* START *
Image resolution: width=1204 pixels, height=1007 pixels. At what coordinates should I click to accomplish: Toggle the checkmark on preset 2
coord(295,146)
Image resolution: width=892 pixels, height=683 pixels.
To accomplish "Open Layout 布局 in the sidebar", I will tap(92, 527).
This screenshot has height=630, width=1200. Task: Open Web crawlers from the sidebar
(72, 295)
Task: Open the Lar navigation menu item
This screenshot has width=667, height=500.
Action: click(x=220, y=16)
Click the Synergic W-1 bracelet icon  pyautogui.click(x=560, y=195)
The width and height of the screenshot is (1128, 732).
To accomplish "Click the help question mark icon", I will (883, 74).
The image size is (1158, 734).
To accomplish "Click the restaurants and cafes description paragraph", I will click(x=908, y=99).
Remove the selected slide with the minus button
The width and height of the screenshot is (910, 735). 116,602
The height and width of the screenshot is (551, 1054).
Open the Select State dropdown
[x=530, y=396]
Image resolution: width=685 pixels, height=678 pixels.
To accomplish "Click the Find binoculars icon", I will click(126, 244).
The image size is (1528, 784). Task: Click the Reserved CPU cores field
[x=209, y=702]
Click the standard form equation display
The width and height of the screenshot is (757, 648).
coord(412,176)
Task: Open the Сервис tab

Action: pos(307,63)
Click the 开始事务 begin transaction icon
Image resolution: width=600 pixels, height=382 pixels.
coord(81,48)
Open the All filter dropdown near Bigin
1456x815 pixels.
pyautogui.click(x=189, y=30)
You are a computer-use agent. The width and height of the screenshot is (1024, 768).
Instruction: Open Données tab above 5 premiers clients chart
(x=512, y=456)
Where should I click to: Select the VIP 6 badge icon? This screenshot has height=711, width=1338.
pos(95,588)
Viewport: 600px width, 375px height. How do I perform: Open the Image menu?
* END *
Identify every line in the items above that contains the string "pixels", and copy each one out. Case counts.

Image resolution: width=1204 pixels, height=1007 pixels. At what coordinates should I click to accomplish: Toggle the checkmark on preset 2
Image resolution: width=892 pixels, height=683 pixels.
Image resolution: width=685 pixels, height=678 pixels.
Image resolution: width=600 pixels, height=382 pixels.
1456x815 pixels.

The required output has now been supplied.